I mercati
I nuovi gusti di Millenials e Gen Z (Foto Ia)
Il settore orafo italiano sta vivendo una rivoluzione silenziosa che va oltre i dati di bilancio. Il cambiamento è guidato dalle nuove abitudini di consumo e dalla necessità delle imprese di accorciare la filiera per trattenere valore. Un fattore chiave di resilienza è diventato il controllo diretto dei punti vendita: le imprese che gestiscono network di proprietà o in franchising riescono a estrarre maggiore marginalità limitando i passaggi intermedi.
Strategia retail ed E-commerce
Un esempio emblematico di questa strategia è il gruppo Morellato.
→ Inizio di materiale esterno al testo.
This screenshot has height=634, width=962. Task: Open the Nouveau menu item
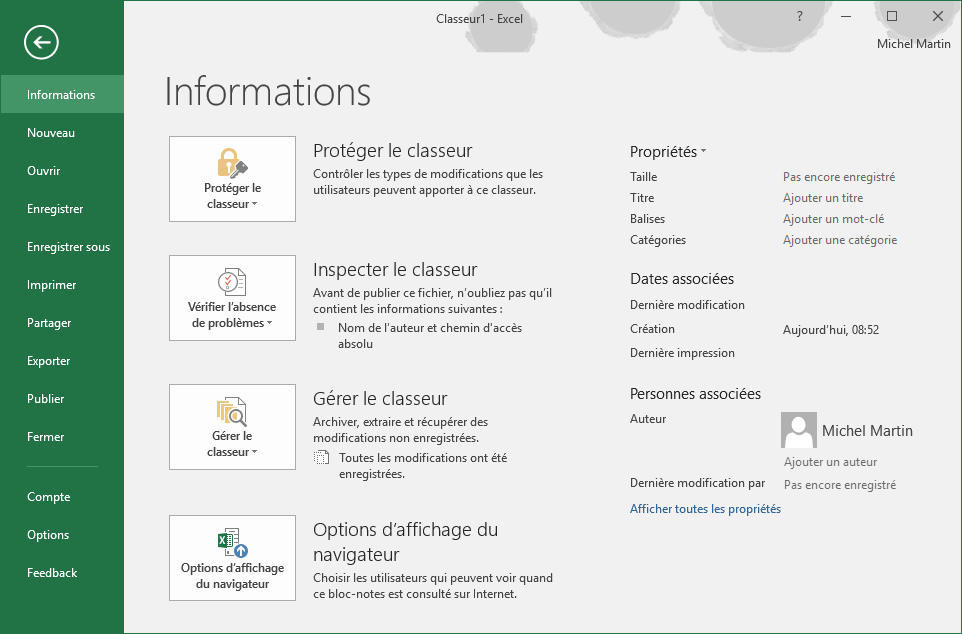click(51, 133)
Grazie all’acquisizione della tedesca Christ, il peso del canale retail sui suoi ricavi è balzato all'84,6%,. Il controllo dei punti vendita non è solo una questione di margini, ma di "brand experience" e fidelizzazione del cliente. Parallelamente, l’e-commerce si sta affermando come canale strategico: le vendite globali online di gioielli sono cresciute del 12,9% tra il 2023 e il 2024, con previsioni di superare i 166 miliardi di dollari entro il 2029. Le piattaforme proprietarie e i marketplace indipendenti permettono alle aziende di raggiungere direttamente il consumatore globale.
Cambia radicalmente il profilo del consumatore
Millennials e Gen-Z
Il profilo del consumatore sta cambiando radicalmente. I Millennials e la Gen-Z guidano la domanda verso prodotti etici, sostenibili e personalizzati. Questo si traduce in una preferenza per design minimalisti e leggeri e, soprattutto, nell'uso di materiali a basso impatto ambientale, come l'oro riciclato. La sostenibilità non è più un'opzione, ma una necessità commerciale per le imprese che vogliono mantenere il proprio posizionamento nel mercato del lusso.
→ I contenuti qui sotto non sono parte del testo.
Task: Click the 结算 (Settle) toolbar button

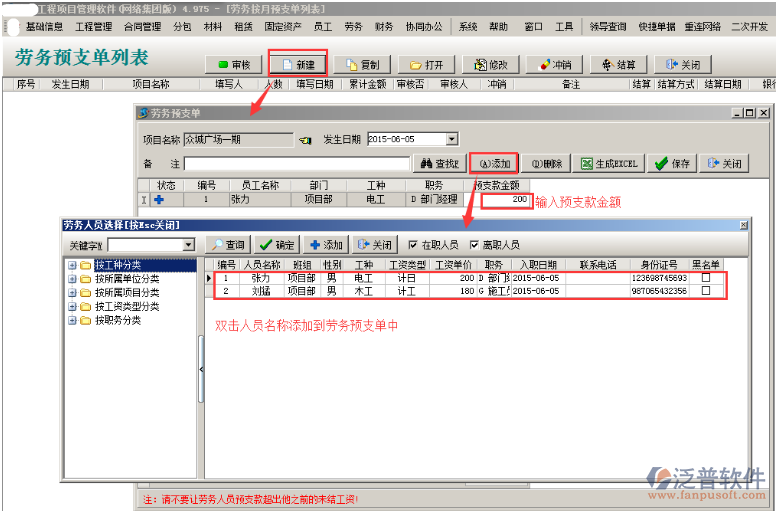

Il Consolidamento Produttivo in Italia
Nonostante l’apertura ai mercati esteri, la base produttiva del settore rimane profondamente radicata in Italia. Delle aziende analizzate, la stragrande maggioranza degli stabilimenti è situata sul territorio nazionale, mentre all'estero si contano principalmente filiali commerciali (39,8% in Europa, 35,7% in Asia). Questa struttura permette di preservare la qualità artigianale pur operando su scala globale. La dimensione media delle aziende (circa 5 dipendenti per azienda) attesta la prevalenza di micro-realtà e Pmi familiari, che costituiscono il tessuto vitale del comparto.
Cosa cercano i più giovani oggi in gioielleria?
Apertura ai Capitali e Crescita
Per sostenere gli investimenti in digitalizzazione e ricerca, il settore sta iniziando, seppur lentamente, ad aprirsi a capitali esterni. Oltre alle grandi acquisizioni, si segnalano ingressi di fondi in realtà medie, come il fondo estero che ha rilevato il 24% di Mattioli o Equita Smart Capital che ha acquisito il 39,1% di Roberto Demeglio. Queste risorse sono destinate all'espansione della capacità produttiva e all'allargamento della gamma prodotti, fondamentali per competere in un mercato sempre più affollato.